Judge rejects bid for access to police officer records

Dimitri Lyssikatos of the Rhode Island Accountability Project, which seeks access to Pawtucket Police internal affairs records of complaints against officers. Photo by Steve Klamkin WPRO News

By Steve Klamkin WPRO News

A judge Monday rejected a bid by a government watchdog group seeking unfettered access to internal affairs reports into allegations of misconduct by members of the Pawtucket Police.

Superior Court Judge Melissa Long ruled the Rhode Island Accountability Project could not gain access to redacted internal records stripped of personal or other sensitive information without a further level of review, in line with an earlier opinion issued by the former Attorney General, Peter Kilmartin.

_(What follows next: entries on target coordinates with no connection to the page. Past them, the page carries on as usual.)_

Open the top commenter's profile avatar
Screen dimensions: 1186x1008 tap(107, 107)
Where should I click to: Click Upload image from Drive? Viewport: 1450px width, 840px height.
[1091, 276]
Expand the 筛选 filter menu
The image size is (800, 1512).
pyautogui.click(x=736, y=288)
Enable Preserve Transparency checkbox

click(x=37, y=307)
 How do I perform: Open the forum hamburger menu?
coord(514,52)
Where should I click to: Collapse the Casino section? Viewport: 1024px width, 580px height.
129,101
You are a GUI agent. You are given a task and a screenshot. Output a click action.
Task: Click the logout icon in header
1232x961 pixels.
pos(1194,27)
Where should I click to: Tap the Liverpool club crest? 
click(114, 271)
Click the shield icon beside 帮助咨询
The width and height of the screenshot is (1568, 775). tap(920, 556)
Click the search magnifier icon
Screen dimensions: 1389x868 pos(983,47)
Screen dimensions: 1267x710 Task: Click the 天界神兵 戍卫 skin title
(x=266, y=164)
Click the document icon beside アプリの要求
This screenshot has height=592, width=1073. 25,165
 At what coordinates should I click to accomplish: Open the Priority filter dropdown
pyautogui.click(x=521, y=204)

Judge Long left open the prospect of conducting a review of the records in her chambers out of public view, if the RIAP and City of Pawtucket decide to pursue the case further.

“I believe secret government won today and the people lost,” said RIAP member Dimitri Lyssikatos outside the courthouse.

“How can you have faith in the system, or faith in the integrity of the system without being able to look at these reports?”

“It really shouldn’t be up to the government agency to be deciding what is and isn’t important,” said Steven Brown, Executive Director of the American Civil Liberties Union of Rhode Island, which pursued the lawsuit on Lyssikatos’ behalf.

An attorney for the City of Pawtucket had no immediate comment on the judge’s decision.